ScaDaMaLe Course site and book

Data Processing

Here we will load the data as it was given to us, as a ".npy" file, and rewrite it in a simpler format. Why we do this is motivated in "Coding_Motifs", subsection "application".

# Load packages

import numpy as np

Read the data as a numpy object (since we got it like that), and save it as a ".csv" since scala can read that.


M = np.load('/dbfs/FileStore/shared_uploads/adlindhe@kth.se/M.npy')
np.savetxt("/dbfs/FileStore/shared_uploads/adlindhe@kth.se/M.csv", M, delimiter=",")

Right now the data is an adjacency matrix of size 31346 times 31346 but only 0.7% of all entries are 1. Thus we would like to save it down as something a little easier to handle. We can read the adjacency matrix directly as a dataframe, but that does not work well with graphframes. Instead we want it as an edgelist.

/*
** Example on how we can read the data.
*/
val Ms = spark.read.format("csv").option("sep",",").option("MaxColumns",40000).load("/FileStore/shared_uploads/adlindhe@kth.se/M.csv")
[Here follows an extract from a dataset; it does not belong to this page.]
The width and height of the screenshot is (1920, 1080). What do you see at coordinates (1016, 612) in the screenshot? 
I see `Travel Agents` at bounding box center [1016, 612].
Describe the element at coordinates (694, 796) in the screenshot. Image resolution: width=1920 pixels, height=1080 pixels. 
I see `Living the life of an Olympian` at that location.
Thus we rewrite it as a edgelist. Thus we can more easily load it into graphframes.

# Loop over the whole matrix. This takes time (~ 1h).

edges_file = open("/dbfs/FileStore/shared_uploads/petterre@kth.se/edges.csv", "w")

for i in range(len(M)):
  for j in range(len(M[i])):
    for k in range(M[i][j]):
      edges_file.write(str(i) + "," + str(j) + ",edge\n")

edges_file.close()

Look at it to see if it looks ok.

head /dbfs/FileStore/shared_uploads/petterre@kth.se/edges.csv
Ms.cache // cache the DataFrame this time
Ms.count // now after this action, the next count will be fast...
display(Ms)